Parelzaaien in Broome en schilpadden zoeken op 80 mile Beach.


Advertisement
Australia's flag
Oceania » Australia » Western Australia » Broome
November 15th 2006
Published: December 11th 2006
Edit Blog Post

Woensdag 15 november.

Om 8u werden we aan de ingang van het kampeerterrein door een bus opgehaald voor een bezoek aan de Pearlfarm van Willie Creek. De chauffeur, Jenny, was gelijk ook de gids voor het grootste deel van de dag. Ze was een vrolijke spraakwaterval die bijna de hele busrit van 38 km aan het woord was. Ze begon met de opmerking dat de weg naar Willie Creek afgesloten was en dat de tocht nu naar Derby ging (220 km verder) "hebben ze jullie daar niets van gezegd? ...grapje!" zodat de stemming er gelijk inzat. Uiteindelijk werden in totaal een 30 toeristen opgehaald en ging het richting Willie Creek.
Het eerste deel was de weg verhard, maar het grootste deel bleek een onverharde weg die in niet al te goede staat was. Jenny scheurde er met de bus overheen of het een lieve lust was en bleef grotendeels uitleg geven. De weg (die men trouwens met bulldozers aan het effenen was) was voor een groot deel uitgehold zodat de bus vervaarlijk naar een kant overhelde.
De ‘farm’ bleek op zo'n afgelegen plaats te liggen omdat de getijdenstromingen daar erg beperkt waren wat het werken er vergemakkelijkte en veiliger maakte.
De naam Willie Creek bleek afkomstig van een speciale boom die daar voorkwam. In Geikie Gorge had de ranger ook al over deze boom verteld, zonder de naam te noemen. Aboriginals gebruikten de schors van deze boom om in stilstaand water te vissen: wat schors in het water verlamt de vissen die boven komen drijven. Je selecteer wat je hebben wil. Daarna het schors weghalen en de rest van de vissen kan weer wegzwemmen!
De tour bestond uit 5 delen: het vervoer met toeristische informatie onderweg door Jenny, uitleg over de werking van een moderne parelkwekerij door Brad, pauze met versnaperingen, boottocht langs enkele kweekplaatsen in de Creek en ten slotte bezoek aan de toon- en verkoopzaal.

§ **Opdrachten**:
(1) Vat het reisverslag over Willie Creek samen in twee zinnen.
(2) Geef bij elk van deze beweringen aan of ze overeenkomt met het reisverslag over Willie Creek, en citeer de woorden die de doorslag geven. (a) De bus haalde de groep om 8 uur op. (b) De weg naar Willie Creek was helemaal verhard. (c) De naam Willie Creek komt van een speciale boom.

§ **Getoonde gegevens**:
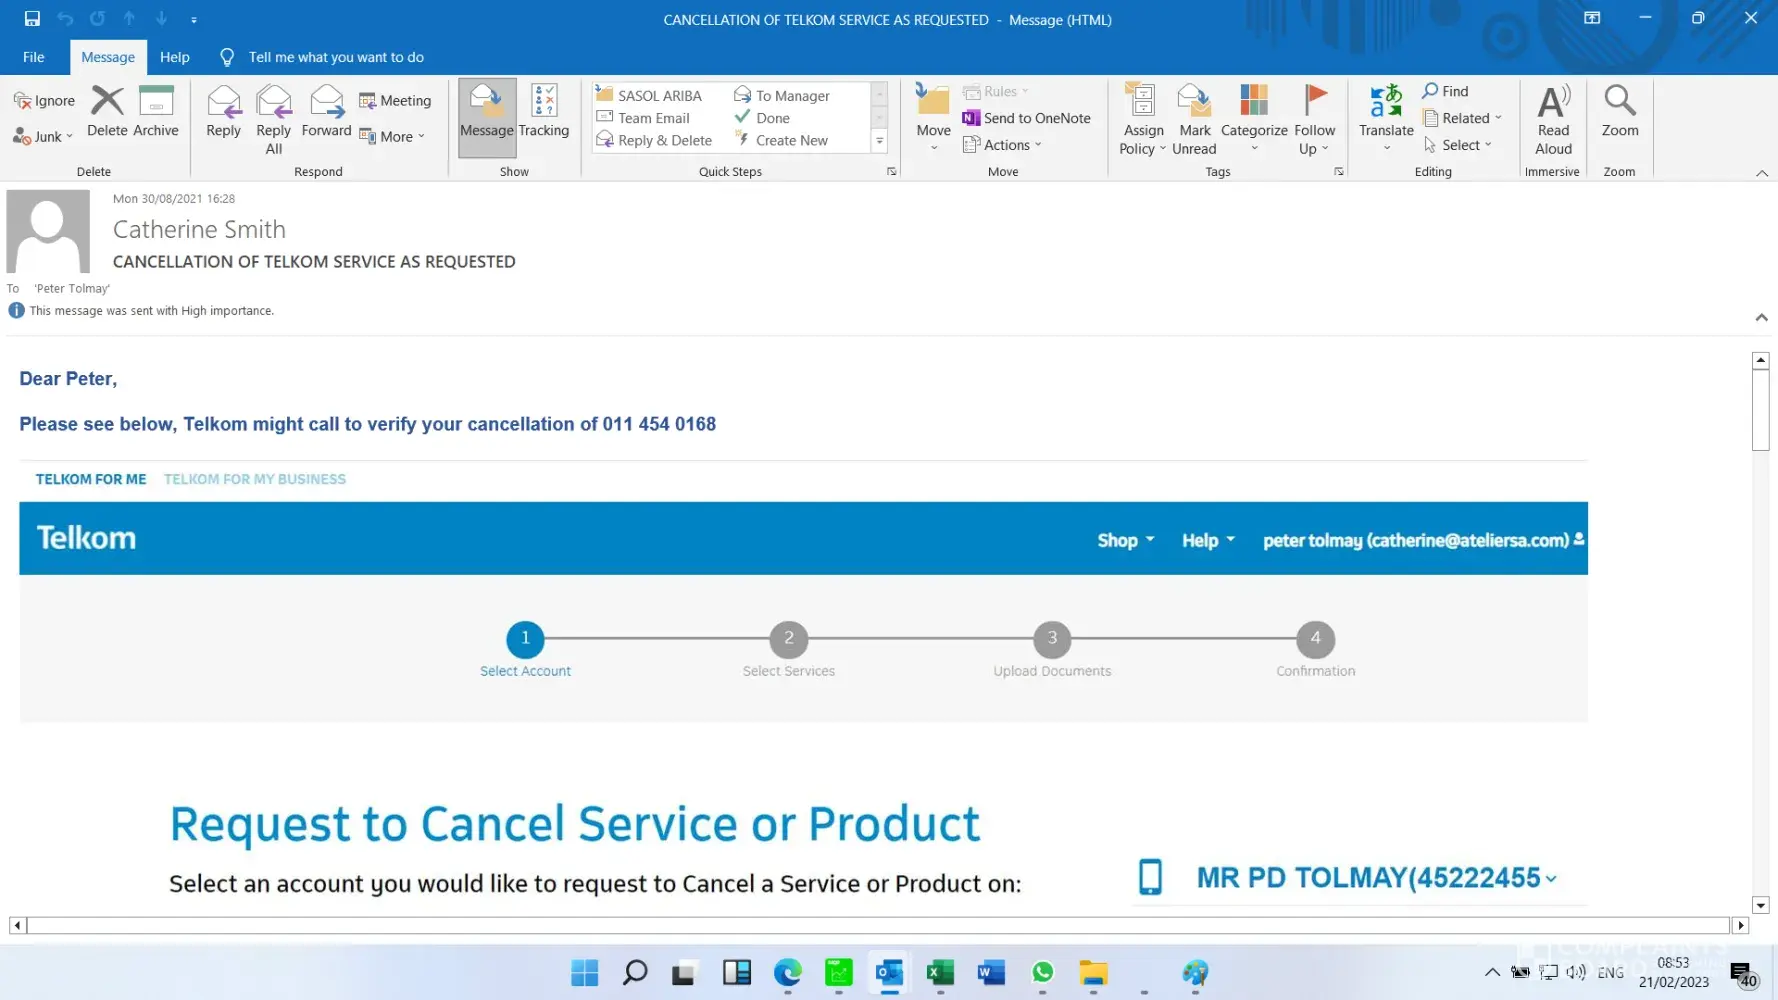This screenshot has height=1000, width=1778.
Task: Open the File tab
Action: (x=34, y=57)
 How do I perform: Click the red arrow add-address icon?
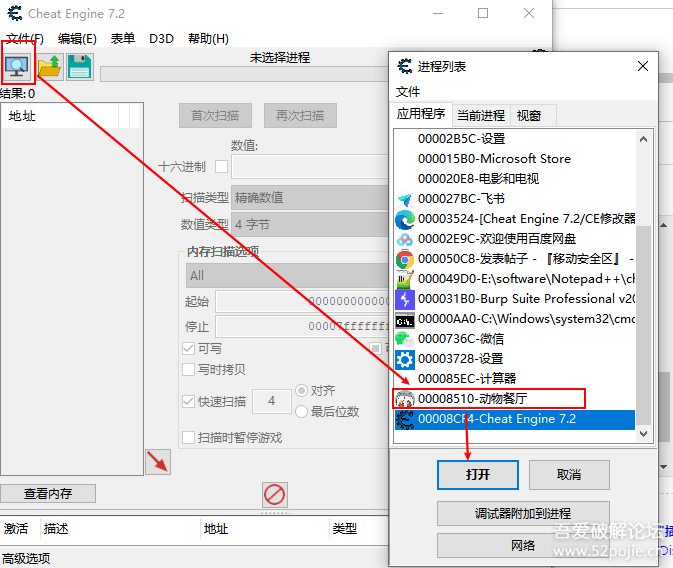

§ **Antwoorden**:
(1) Op woensdag 15 november werd de groep om 8 uur aan de ingang van het kampeerterrein met een bus opgehaald voor een bezoek aan de parelkwekerij van Willie Creek, met chauffeur Jenny als gids, die bijna de hele rit aan het woord was. De tour bestond uit vijf delen: het vervoer met toeristische informatie van Jenny, uitleg van Brad over een moderne parelkwekerij, een pauze met versnaperingen, een boottocht langs enkele kweekplaatsen in de Creek en een bezoek aan de toon- en verkoopzaal.

(2)
(a) Ja: "Om 8u werden we aan de ingang van het kampeerterrein door een bus opgehaald"
(b) Nee: "het grootste deel bleek een onverharde weg die in niet al te goede staat was"
(c) Ja: "De naam Willie Creek bleek afkomstig van een speciale boom die daar voorkwam."